◆ **Requirement**
Copy each line in the data that includes the word "computer".

◆ **Collected data**

· · · · · · ·

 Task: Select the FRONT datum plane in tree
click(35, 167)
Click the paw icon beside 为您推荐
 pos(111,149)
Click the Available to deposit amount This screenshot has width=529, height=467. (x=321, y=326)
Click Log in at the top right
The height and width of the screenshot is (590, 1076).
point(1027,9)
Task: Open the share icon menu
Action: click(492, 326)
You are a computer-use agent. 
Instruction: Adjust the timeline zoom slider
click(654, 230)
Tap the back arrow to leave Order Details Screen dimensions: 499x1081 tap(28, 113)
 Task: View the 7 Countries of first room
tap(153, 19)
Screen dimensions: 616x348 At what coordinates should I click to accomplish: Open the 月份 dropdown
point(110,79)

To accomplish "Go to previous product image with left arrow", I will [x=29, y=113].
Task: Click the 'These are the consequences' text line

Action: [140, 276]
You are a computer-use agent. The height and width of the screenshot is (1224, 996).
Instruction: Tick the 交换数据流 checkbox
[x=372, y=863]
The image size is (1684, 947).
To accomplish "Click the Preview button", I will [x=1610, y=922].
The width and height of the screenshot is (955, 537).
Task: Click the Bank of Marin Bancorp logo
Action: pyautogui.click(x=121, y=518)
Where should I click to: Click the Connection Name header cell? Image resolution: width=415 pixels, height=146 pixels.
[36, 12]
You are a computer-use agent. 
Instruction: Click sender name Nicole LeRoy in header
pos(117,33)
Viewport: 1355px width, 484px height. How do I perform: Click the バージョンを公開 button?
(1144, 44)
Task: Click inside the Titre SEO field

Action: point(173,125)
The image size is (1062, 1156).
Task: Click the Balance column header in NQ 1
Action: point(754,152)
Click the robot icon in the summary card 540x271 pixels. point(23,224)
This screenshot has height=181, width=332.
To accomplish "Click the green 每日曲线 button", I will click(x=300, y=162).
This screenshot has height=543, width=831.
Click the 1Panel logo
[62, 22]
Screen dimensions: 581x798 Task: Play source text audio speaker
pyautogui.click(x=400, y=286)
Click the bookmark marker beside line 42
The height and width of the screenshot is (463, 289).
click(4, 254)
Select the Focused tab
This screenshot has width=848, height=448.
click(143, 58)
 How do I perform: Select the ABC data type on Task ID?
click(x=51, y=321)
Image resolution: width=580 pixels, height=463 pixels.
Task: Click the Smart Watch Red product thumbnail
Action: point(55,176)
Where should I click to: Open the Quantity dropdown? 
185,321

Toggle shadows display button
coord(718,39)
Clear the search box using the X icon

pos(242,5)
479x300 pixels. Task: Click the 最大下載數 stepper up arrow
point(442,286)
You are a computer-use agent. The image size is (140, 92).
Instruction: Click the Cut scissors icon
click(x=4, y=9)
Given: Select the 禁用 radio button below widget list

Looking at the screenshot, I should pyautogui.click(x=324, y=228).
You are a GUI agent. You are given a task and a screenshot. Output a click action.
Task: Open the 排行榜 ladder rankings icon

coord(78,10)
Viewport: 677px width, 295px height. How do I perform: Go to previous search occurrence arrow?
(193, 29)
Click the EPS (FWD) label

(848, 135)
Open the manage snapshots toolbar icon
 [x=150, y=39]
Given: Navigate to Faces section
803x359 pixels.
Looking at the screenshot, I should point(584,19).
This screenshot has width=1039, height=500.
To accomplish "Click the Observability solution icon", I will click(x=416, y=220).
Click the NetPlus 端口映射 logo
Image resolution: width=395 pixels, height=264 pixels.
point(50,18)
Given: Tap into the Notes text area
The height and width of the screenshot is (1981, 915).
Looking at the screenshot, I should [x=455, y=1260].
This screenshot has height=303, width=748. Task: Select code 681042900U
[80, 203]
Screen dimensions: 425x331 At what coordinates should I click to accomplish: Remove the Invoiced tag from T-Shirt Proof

· · · · · · ·

◆ **Result for this exercise**
You are a computer-use agent. 
You are a computer-use agent. The height and width of the screenshot is (1224, 996).
You are a computer-use agent. 
You are a computer-use agent. The image size is (140, 92).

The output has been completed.